Provincial / State sides
- Years: Team / Apps / (Points)
- 2010: Leinster

International career
- Years: Team / Apps / (Points)
- 2015–2021: Ireland / 14

National sevens team
- Years: Team /  / Comps
- Ireland

= Katie Fitzhenry =

Katie Fitzhenry (born 23 April 1989) is a women's rugby union player from Coolcotts in Wexford, County Wexford, Ireland. She plays as a centre for Blackrock College RFC, Leinster Rugby, the Ireland women's national rugby union team and the Ireland women's national rugby sevens team.

== Career ==
Fitzhenry started playing rugby after experiencing tag rugby at Loreto Secondary School when she was 16. She had previously played camogie and Gaelic football for Wexford GAA. After leaving school, she was one of the founding members of Wexford Wanderers RFC's women's team. She made her provincial debut for Leinster against Ulster in 2010 following a successful trial.

She played for Wexford Wanderers from 2006 to 2011 and moved to Dublin club Blackrock College in 2011 to play at a higher level.

Following this, she was signed by the Irish Rugby Football Union as a centrally contracted rugby sevens player and was one of the first players to sign up to the Irish Institute of Sport's career development course at Griffith College. While balancing training for both the rugby union and rugby sevens teams, she managed a number of juice bars and ice cream parlours. In 2015, she made her debut for the Ireland women's national rugby union team in the Women's Six Nations Championship against Italy. A week later she made her first start for Ireland, playing as a centre against France.
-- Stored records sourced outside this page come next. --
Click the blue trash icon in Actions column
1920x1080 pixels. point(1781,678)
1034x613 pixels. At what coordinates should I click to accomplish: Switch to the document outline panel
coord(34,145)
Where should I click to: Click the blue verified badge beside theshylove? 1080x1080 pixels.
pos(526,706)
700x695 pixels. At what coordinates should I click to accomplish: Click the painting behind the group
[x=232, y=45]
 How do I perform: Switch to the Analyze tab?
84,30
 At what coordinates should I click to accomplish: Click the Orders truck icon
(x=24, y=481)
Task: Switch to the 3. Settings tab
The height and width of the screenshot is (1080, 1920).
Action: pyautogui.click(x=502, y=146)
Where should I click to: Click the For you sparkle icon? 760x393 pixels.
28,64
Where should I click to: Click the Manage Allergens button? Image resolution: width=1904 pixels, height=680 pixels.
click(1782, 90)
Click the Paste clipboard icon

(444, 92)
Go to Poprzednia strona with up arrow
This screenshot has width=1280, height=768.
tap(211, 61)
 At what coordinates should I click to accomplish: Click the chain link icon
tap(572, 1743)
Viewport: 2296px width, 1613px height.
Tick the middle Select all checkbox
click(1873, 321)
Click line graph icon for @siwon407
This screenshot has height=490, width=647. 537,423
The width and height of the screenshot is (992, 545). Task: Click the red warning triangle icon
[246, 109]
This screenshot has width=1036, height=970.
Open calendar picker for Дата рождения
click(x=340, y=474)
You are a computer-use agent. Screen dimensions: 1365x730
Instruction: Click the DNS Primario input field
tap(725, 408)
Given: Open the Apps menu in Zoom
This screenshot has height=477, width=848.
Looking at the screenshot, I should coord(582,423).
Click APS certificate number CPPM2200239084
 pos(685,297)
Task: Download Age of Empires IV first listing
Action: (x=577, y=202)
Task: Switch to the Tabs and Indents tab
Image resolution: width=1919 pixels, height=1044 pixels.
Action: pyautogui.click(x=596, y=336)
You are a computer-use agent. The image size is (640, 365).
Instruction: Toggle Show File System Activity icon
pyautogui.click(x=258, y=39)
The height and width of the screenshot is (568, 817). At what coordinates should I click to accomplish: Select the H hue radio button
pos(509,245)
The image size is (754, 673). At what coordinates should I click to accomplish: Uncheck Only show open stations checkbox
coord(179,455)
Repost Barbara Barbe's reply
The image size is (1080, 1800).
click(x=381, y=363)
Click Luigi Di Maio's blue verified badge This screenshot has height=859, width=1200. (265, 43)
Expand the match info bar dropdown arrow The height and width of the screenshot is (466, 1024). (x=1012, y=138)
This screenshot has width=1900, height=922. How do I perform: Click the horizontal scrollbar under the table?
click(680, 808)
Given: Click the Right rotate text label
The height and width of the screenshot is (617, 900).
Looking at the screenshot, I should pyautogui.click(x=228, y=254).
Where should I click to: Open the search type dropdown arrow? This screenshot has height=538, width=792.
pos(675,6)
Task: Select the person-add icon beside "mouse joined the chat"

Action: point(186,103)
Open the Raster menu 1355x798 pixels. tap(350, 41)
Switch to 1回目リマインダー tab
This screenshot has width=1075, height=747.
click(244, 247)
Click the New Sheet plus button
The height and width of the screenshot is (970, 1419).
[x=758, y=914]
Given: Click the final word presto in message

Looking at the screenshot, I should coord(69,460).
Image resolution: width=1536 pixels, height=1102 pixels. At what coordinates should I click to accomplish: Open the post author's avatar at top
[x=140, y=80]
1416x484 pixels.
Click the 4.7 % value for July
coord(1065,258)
In 2017, Fitzhenry was selected as part of Ireland's 2017 Women's Rugby World Cup squad. She played in the tournament and she scored a try in Ireland's seventh place playoff against Wales at Ravenhill Stadium in Belfast, Northern Ireland.

Fitzhenry missed a lot of the 2018-2019 season due to a cruciate ligament knee injury. She returned to the Ireland women's national rugby sevens in October 2019.

In 2020 and 2021 she was selected on Ireland's Six Nations squads. She made 14 appearances for Ireland's XV and announced her retirement from international rugby in May 2021.

Fitzhenry played camogie for Wexford underage and later played ladies gaelic football with Thomas Davis in Dublin, won an All-Ireland Junior Ladies Football title with Thomas Davis in 2014.

She studied Sport and Recreation Management in Waterford IT (2008-2011) and now works for Irish Rugby as the Women’s National WNTS and Talent Identification Manager.